SUPPLIED MATERIAL START

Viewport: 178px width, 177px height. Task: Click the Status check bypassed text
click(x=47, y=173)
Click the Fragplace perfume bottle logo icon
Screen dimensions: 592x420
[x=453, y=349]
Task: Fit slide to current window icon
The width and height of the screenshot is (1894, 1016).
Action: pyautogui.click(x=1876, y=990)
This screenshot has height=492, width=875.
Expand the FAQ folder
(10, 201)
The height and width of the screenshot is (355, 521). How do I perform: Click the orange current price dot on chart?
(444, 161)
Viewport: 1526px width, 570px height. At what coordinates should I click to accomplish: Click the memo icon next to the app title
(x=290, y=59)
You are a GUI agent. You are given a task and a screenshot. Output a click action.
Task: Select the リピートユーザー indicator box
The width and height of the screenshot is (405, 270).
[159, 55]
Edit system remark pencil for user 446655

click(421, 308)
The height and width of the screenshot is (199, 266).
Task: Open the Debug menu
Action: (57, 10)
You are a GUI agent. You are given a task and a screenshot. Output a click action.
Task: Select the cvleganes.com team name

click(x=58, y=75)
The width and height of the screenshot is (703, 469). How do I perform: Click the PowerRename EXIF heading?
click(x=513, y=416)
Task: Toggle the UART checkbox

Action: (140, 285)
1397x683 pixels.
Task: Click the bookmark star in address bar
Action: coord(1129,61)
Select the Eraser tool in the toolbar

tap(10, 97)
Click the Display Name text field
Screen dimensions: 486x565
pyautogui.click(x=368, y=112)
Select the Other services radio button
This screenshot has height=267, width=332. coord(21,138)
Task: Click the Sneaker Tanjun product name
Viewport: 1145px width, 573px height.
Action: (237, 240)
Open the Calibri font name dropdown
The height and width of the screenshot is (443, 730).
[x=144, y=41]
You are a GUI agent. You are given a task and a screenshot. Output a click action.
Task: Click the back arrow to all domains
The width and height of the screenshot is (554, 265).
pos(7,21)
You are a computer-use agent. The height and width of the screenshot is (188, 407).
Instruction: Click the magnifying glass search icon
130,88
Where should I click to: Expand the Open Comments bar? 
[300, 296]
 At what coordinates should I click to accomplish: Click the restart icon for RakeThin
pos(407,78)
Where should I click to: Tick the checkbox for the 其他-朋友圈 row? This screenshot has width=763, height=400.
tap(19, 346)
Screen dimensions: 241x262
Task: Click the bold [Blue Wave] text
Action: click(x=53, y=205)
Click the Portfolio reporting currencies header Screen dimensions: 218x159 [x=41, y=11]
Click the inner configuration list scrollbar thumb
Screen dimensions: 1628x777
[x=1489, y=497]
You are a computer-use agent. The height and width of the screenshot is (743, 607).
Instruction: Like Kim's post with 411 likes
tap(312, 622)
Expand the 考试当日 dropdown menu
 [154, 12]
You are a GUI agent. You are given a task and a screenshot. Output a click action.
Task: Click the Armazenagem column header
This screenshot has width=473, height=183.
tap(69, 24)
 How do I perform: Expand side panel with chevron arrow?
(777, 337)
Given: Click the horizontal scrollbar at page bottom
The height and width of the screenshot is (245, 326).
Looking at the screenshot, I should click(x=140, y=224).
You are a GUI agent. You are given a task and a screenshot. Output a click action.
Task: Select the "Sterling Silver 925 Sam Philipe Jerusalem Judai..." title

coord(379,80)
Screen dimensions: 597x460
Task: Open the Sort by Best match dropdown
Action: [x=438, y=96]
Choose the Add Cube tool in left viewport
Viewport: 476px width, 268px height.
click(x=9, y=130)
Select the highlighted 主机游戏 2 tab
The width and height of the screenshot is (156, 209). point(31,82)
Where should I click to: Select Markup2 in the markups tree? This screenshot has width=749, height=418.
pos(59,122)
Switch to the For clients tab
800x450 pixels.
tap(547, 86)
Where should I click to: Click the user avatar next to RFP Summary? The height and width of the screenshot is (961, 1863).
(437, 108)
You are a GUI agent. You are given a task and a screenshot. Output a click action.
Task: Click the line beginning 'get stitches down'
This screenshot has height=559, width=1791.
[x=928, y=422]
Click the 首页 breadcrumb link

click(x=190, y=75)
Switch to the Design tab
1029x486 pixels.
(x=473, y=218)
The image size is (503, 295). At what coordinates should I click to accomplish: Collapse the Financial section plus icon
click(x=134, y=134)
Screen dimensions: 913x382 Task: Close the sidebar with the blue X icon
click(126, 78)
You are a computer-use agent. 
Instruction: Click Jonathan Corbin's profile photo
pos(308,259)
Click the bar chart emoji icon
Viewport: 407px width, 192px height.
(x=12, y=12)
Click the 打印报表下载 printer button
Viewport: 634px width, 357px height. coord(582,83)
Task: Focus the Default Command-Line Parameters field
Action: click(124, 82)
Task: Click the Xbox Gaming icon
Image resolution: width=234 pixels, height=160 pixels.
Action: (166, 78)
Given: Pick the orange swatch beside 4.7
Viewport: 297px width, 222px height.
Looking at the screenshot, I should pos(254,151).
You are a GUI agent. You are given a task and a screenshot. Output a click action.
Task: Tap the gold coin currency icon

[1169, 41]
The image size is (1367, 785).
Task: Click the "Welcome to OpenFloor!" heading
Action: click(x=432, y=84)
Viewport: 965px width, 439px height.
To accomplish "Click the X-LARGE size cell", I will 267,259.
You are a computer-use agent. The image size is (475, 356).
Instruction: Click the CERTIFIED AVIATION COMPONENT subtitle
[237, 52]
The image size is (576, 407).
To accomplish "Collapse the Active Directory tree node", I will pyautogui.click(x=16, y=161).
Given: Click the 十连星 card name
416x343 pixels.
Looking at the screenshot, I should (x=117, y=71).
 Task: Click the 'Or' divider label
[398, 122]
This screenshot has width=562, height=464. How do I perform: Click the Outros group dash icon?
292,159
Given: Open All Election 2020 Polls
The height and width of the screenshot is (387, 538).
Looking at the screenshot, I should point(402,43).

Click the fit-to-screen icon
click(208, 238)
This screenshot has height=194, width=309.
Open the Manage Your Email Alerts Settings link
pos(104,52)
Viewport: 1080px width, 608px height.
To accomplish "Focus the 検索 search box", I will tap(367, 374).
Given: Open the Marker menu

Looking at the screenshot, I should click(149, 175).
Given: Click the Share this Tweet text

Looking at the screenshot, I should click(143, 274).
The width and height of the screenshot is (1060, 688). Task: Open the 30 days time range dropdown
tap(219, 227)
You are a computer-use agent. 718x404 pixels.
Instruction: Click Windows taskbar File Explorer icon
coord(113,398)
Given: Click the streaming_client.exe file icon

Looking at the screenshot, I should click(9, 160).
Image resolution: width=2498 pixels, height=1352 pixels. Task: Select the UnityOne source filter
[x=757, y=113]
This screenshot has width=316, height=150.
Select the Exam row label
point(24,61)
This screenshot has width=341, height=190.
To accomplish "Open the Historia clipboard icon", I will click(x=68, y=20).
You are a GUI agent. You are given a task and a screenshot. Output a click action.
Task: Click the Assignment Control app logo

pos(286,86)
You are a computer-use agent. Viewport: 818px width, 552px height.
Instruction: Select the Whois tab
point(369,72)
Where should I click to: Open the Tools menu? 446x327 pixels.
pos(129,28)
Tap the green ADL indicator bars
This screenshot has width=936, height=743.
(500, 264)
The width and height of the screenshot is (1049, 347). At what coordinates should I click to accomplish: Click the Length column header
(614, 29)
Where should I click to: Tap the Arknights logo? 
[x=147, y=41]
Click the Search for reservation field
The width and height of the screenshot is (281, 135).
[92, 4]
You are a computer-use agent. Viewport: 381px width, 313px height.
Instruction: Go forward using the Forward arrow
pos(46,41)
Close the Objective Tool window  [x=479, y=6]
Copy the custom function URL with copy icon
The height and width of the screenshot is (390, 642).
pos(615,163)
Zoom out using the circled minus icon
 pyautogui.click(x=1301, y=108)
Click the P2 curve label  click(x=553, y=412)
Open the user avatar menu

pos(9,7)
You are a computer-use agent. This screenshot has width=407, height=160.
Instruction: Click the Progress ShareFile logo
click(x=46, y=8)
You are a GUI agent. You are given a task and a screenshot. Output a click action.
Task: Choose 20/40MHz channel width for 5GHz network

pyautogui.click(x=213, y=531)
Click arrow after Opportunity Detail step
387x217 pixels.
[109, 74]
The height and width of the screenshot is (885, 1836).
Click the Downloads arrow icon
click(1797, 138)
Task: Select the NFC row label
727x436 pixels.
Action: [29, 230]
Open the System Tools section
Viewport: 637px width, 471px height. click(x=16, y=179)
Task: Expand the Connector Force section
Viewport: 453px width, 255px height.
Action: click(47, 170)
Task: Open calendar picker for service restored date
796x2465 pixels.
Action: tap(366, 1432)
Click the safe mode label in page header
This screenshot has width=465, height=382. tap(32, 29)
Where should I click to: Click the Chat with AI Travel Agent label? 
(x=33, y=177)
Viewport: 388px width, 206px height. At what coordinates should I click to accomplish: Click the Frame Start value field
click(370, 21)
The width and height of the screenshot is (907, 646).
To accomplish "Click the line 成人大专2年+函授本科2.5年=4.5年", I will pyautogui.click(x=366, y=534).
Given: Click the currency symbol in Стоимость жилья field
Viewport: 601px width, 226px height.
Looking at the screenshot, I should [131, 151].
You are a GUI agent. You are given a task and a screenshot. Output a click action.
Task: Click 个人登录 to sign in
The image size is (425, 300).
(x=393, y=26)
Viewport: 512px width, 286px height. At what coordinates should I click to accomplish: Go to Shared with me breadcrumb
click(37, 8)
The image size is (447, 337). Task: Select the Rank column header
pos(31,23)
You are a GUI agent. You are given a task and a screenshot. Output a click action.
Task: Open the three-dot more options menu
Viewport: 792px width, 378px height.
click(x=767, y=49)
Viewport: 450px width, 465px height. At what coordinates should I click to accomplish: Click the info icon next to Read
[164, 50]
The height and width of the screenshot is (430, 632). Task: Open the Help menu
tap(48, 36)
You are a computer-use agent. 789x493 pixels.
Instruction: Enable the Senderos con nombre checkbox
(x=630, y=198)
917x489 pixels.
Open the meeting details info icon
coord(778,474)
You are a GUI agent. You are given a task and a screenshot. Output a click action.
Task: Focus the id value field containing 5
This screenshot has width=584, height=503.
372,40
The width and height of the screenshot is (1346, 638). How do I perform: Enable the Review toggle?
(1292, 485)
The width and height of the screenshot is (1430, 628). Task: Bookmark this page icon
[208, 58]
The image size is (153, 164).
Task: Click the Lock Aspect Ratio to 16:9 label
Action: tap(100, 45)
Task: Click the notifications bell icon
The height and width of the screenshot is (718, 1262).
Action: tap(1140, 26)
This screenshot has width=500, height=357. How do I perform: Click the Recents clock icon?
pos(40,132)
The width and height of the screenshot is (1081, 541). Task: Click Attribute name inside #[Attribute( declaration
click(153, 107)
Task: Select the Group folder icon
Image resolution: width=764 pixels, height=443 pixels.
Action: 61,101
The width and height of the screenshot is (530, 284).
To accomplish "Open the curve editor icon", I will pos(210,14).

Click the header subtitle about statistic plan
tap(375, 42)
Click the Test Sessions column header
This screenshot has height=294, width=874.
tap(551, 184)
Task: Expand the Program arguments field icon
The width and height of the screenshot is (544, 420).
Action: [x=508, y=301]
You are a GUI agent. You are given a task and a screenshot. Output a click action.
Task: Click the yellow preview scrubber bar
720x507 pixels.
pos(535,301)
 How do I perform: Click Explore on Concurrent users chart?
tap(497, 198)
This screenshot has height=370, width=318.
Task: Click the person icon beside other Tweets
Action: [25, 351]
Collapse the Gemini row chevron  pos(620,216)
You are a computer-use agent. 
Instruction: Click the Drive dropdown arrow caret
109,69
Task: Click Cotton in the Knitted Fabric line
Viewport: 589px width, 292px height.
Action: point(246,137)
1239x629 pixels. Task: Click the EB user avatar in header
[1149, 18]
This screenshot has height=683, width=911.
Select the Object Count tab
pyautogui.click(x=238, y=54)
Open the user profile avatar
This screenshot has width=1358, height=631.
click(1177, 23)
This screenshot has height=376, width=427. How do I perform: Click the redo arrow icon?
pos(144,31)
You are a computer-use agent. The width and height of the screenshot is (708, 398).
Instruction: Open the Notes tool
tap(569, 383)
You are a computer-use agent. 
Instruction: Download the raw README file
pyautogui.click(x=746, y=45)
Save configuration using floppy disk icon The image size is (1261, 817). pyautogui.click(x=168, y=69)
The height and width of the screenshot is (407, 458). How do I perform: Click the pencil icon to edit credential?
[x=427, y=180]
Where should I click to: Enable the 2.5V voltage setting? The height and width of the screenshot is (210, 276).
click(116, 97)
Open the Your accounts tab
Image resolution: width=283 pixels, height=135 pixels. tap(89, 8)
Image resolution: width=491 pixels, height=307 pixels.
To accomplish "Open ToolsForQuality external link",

SUPPLIED MATERIAL END

TASK PROMPT
Of the records above, copy each line that includes "will".

EXERCISE OUTPUT
To accomplish "Click the X-LARGE size cell", I will 267,259.
To accomplish "Collapse the Active Directory tree node", I will pyautogui.click(x=16, y=161).
To accomplish "Focus the 検索 search box", I will tap(367, 374).
To accomplish "Open the Historia clipboard icon", I will click(x=68, y=20).
To accomplish "Click the line 成人大专2年+函授本科2.5年=4.5年", I will pyautogui.click(x=366, y=534).
To accomplish "Open the curve editor icon", I will pos(210,14).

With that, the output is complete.